Эмпирическое и рациональное познание имеют относительный характер, ибо они являются следствием связей с объектами, находящимися вне нас, по ту сторону нашей феноменальной отдельности. Указанные виды познания дополняются внутренним познанием, являющимся следствием абсолютного бытия, которое непосредственно связывает нас с познаваемыми объектами. Такое знание является мистическим и абсолютным. В нем содержится нечто большее, чем мысль, а именно объективная реальность, существующая независимо от нас. Этот третий вид познания Соловьев называет верой, понимая под таким термином, подобно Яко-би, не субъективное убеждение в существовании независимой от нас реальности, а интуицию, т. е. непосредственное созерцание сущности, отличной от нашей собственной сущности.
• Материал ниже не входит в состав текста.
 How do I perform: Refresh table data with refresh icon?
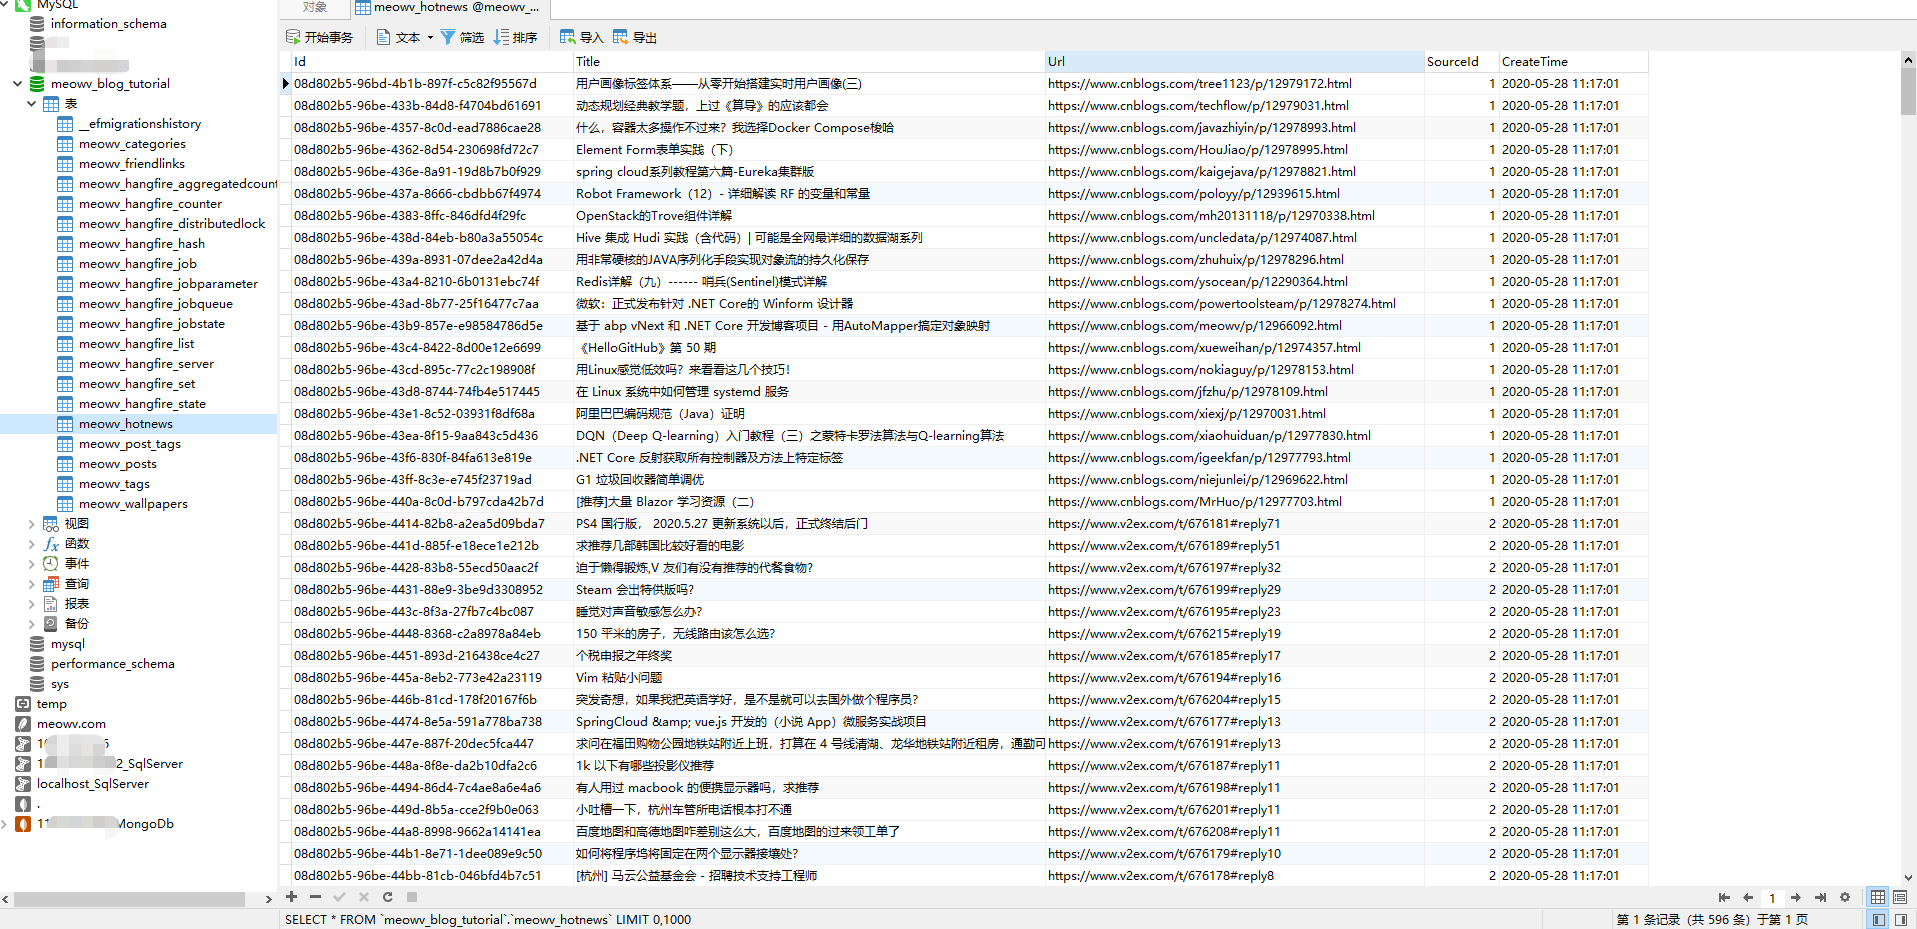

Таким образом, истинное знание является результатом эмпирического, рационального и мистического познания в их взаимосвязи. Рациональная форма знания не теряет свой смысл, а лишь дополняется привнесением жизненного начала. Философия, основанная на этих началах, стремится соединить полноту содержания духовных созерцаний Востока «с логическим совершенством западной формы» (I, 143). В ее задачи входит осуществление универсального синтеза науки, философии и религии. Объективное значение знания, его логическая необходимость и связь возможны только в том случае, если абсолютное начало — Бог — как всеединство придаст миру характер завершенной органической системы. Та же самая внутренняя связь, существующая между Богом и миром, имеет место во всех других положительных проявлениях существования. Цельное познание реальности в целом неизбежно приводит не только к религиозному, но и к христианскому мировоззрению, которое зиждется на учении о богочеловечестве, т. е. Божестве и человеке, воплощенных во Христе. История такого воплощения «естественно завершается личным соединением живого Бога со всем существом человека — с разумной душой и материальным телом»126.


Уже говорилось, что абсолютное есть единство всего, что существует. Абсолютное первоначало выше действительного содержания и реальной формы. Обусловливая содержание и форму, устанавливая их внутреннюю связь, оно вместе с тем свободно от всяких определений и всякого существования, так как определенное существование всегда относительно. Абсолютное первоначало обладает способностью су­ществования, а поэтому можно сказать, что оно существует.


Однако утверждать только так было бы не совсем правильно, ибо в действительности абсолютное первоначало выше бытия и силы. Свободное от всяких определений, оно есть ничто (положительное ничто — эн-соф каббалистов). Одновременно абсолютное является как ev так и как ... «Итак, абсолютное есть ничто и всё: ничто, поскольку оно не есть что-нибудь, и всё, поскольку оно не может быть лишено чего-нибудь»127. Всякое существование, будучи относительным и, следовательно, множественным, является по отношению к абсолютному его другим. Если бы абсолютное оставалось только самим собой и исключало свое «другое», то это другое было бы границей или отрицанием абсолютного и, следовательно, абсолютное было бы «ограниченным, исключительным и несвободным», т. е. оно уже не было бы абсолютным. Следовательно, абсолютное первоначало «есть единство себя и своего отрицания». Отсюда следует, что абсолютное начало есть любовь, потому что оно — самоотрицание существа и утверждение им другого128.


Таким образом, в абсолютном можно различить два полюса, первый — начало абсолютного единства и «свободы от всяких форм и всякого проявления», второй — начало существования, т. е. множественности форм. Первый полюс есть абсолютное в себе или абсолютное, находящееся выше существования, и, следовательно, представляет положительную потенцию существа. Второй полюс, будучи стремлением к существованию, есть ощутимое отсутствие существования и, следовательно, представляет его отрицательную непосредственную потенцию, или materia prima.